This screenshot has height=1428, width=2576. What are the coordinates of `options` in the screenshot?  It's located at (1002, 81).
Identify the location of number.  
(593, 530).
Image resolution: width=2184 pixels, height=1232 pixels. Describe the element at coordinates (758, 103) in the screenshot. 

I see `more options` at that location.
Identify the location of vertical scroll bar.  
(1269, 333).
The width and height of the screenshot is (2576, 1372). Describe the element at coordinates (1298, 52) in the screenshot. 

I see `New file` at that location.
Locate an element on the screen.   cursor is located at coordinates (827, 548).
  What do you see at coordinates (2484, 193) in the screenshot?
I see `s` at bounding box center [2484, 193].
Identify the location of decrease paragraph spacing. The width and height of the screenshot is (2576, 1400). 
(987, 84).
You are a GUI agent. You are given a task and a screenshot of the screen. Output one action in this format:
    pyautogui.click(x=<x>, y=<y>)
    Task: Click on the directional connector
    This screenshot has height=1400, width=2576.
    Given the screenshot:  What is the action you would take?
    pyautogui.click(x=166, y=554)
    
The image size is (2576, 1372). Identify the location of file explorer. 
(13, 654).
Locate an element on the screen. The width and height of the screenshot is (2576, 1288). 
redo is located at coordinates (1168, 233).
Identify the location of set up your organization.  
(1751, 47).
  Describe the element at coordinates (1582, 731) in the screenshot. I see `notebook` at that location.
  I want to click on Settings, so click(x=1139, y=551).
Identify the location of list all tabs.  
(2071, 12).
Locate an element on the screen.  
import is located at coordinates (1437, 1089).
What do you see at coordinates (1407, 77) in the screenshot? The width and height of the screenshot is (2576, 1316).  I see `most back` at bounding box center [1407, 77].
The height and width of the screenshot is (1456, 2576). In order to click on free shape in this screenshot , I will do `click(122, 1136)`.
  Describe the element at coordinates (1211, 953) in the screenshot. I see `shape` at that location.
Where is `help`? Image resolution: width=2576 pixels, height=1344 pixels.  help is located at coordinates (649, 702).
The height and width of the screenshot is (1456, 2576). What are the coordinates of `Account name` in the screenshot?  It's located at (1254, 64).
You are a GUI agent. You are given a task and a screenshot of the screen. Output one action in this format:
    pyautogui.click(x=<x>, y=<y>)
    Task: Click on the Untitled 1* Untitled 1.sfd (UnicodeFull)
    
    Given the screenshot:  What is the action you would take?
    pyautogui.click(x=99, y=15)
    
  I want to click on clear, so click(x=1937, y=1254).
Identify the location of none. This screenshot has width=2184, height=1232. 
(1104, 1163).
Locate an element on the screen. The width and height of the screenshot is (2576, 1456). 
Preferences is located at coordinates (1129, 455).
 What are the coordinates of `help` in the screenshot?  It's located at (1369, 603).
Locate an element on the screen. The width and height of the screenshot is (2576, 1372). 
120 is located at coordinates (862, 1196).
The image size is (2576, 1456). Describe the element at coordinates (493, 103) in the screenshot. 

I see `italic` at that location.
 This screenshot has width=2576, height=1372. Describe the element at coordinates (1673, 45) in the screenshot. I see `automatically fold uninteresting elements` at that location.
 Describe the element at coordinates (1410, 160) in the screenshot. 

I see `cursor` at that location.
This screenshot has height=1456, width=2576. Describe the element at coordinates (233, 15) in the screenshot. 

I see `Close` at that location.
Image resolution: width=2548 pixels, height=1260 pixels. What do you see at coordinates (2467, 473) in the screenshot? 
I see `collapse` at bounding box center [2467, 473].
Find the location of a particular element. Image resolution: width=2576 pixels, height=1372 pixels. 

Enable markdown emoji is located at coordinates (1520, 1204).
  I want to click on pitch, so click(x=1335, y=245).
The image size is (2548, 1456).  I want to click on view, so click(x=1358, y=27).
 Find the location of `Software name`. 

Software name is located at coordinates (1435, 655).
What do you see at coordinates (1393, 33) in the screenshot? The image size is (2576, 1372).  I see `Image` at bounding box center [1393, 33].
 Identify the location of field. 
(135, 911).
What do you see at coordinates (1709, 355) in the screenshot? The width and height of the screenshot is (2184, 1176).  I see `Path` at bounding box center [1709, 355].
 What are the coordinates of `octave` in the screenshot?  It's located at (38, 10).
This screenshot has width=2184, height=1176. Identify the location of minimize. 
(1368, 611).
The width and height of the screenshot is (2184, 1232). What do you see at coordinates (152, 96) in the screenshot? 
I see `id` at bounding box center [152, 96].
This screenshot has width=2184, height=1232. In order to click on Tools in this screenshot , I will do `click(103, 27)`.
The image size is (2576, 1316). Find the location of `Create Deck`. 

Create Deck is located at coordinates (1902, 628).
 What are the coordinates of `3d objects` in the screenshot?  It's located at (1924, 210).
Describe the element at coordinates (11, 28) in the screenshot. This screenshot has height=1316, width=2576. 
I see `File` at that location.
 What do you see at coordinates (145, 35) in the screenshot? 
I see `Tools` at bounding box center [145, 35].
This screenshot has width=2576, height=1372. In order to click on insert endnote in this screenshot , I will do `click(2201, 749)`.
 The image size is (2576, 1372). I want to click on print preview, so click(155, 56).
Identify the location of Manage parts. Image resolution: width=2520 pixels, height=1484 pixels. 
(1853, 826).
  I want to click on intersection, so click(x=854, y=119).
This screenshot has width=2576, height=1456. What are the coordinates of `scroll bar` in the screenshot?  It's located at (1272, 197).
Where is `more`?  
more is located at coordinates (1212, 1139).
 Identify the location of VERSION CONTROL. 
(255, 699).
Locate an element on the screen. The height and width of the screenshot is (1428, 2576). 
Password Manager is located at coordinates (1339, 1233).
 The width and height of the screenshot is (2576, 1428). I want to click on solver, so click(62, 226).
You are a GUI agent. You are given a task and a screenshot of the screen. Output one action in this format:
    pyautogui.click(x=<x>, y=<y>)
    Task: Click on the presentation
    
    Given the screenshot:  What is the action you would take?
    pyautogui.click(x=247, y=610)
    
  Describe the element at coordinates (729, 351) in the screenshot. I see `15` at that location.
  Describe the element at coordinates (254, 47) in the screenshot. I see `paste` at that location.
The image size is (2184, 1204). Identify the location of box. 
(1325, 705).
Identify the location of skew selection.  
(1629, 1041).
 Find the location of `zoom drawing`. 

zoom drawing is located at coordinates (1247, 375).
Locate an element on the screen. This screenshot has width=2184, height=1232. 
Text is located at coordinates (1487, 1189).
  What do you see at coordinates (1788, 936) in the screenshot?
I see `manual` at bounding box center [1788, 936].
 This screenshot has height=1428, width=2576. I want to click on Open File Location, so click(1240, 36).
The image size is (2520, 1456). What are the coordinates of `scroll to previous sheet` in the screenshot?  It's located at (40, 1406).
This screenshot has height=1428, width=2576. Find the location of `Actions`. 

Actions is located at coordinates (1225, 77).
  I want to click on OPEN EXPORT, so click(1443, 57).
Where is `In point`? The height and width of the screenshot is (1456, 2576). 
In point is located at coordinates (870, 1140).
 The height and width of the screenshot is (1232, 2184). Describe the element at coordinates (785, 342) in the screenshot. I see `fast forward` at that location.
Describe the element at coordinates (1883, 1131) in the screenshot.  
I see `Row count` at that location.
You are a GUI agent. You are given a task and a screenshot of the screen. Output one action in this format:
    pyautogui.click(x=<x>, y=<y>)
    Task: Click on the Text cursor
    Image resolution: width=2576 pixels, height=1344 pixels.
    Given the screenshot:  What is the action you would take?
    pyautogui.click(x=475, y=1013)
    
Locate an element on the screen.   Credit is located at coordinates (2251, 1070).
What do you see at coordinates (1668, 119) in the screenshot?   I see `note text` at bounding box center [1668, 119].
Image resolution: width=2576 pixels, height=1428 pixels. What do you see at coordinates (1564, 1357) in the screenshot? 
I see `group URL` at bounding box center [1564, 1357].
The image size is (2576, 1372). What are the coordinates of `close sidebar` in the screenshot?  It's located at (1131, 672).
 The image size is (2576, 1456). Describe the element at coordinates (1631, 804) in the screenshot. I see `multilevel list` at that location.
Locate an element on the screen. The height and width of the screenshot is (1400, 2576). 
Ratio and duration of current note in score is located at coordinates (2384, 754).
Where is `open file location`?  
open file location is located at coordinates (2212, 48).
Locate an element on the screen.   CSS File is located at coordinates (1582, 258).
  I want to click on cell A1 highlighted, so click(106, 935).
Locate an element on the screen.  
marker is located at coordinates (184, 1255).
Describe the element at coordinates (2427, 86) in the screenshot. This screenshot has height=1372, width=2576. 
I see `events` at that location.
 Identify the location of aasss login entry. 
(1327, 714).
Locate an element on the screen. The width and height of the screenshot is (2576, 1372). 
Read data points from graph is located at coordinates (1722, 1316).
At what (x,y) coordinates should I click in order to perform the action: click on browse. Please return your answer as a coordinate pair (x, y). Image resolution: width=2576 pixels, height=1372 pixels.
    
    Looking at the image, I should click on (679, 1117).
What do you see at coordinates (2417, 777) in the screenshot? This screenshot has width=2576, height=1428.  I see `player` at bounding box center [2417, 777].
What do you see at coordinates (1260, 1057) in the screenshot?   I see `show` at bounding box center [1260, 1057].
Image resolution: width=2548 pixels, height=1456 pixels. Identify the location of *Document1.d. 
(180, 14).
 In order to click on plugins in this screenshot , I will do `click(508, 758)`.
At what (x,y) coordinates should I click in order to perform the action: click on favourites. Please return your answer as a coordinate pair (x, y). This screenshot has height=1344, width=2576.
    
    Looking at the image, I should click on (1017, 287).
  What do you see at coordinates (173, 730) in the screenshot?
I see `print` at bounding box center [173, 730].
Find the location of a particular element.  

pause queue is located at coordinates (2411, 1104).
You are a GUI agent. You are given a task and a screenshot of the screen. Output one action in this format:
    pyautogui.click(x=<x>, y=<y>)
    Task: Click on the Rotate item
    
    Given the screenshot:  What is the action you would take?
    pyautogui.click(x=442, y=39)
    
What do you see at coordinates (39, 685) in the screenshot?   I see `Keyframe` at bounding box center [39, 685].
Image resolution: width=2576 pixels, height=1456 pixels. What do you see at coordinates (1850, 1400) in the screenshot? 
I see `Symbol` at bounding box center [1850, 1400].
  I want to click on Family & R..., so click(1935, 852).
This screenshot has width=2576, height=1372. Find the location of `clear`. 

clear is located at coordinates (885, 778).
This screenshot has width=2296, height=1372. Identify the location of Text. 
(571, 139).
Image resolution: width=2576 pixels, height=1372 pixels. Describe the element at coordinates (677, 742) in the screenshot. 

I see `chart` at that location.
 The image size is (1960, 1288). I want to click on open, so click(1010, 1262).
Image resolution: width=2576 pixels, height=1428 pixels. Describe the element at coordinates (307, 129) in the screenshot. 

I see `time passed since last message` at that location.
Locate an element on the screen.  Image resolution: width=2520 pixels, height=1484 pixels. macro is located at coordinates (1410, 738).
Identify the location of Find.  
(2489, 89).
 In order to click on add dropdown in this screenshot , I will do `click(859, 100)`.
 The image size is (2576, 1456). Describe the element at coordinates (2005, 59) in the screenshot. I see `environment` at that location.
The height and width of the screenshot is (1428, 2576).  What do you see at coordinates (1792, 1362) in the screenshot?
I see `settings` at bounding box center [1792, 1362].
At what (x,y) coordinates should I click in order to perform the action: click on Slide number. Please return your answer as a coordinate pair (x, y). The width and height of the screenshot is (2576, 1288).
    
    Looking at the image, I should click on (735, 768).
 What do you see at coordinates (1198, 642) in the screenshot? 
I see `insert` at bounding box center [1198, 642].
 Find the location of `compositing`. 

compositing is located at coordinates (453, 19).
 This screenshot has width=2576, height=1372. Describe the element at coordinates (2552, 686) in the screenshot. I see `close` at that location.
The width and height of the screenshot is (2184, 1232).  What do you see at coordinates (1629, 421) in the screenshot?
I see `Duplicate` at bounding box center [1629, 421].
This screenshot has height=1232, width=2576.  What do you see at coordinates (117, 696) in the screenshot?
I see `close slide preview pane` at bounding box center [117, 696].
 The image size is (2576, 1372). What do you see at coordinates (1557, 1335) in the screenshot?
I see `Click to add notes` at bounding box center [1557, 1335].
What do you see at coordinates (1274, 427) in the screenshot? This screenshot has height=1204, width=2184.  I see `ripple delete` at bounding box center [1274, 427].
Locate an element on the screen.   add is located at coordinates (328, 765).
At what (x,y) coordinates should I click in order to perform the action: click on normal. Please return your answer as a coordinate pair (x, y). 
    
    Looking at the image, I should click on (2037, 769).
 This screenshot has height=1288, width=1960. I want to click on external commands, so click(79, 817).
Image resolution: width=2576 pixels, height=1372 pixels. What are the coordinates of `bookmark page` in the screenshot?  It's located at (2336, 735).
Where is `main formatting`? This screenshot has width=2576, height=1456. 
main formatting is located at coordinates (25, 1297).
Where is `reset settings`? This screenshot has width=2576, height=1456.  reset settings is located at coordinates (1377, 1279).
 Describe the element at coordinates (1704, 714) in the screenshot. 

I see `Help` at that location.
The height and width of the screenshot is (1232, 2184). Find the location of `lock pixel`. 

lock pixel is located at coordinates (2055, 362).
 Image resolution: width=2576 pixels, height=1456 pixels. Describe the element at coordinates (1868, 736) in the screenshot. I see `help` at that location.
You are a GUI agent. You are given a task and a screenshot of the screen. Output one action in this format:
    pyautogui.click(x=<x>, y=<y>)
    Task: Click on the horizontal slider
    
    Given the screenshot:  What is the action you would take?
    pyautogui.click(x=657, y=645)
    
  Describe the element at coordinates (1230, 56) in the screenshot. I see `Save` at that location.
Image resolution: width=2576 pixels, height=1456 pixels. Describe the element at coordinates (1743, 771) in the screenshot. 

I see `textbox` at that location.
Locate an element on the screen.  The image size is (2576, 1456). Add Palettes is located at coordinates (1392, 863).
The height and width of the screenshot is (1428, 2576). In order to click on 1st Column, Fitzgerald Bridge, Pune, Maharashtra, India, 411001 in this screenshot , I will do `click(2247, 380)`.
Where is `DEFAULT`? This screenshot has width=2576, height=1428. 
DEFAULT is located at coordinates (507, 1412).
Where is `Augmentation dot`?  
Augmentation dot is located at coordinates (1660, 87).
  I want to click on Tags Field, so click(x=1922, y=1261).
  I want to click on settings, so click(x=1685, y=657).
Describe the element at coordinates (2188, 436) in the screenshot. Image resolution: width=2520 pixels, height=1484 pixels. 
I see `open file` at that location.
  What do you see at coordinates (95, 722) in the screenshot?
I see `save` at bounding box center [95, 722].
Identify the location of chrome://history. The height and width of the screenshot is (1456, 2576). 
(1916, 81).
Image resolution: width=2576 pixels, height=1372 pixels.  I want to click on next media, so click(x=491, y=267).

####

_WHAT TO DO_.
Turn the stretch of the data above, from the line containing "1362) in the screenshot?" through the line containing "center [1792, 1362].", into a numbered list with one line per item and no blank lines.

_FINAL ANSWER_.
1. The height and width of the screenshot is (1428, 2576).  What do you see at coordinates (1792, 1362) in the screenshot?
2. I see `settings` at bounding box center [1792, 1362].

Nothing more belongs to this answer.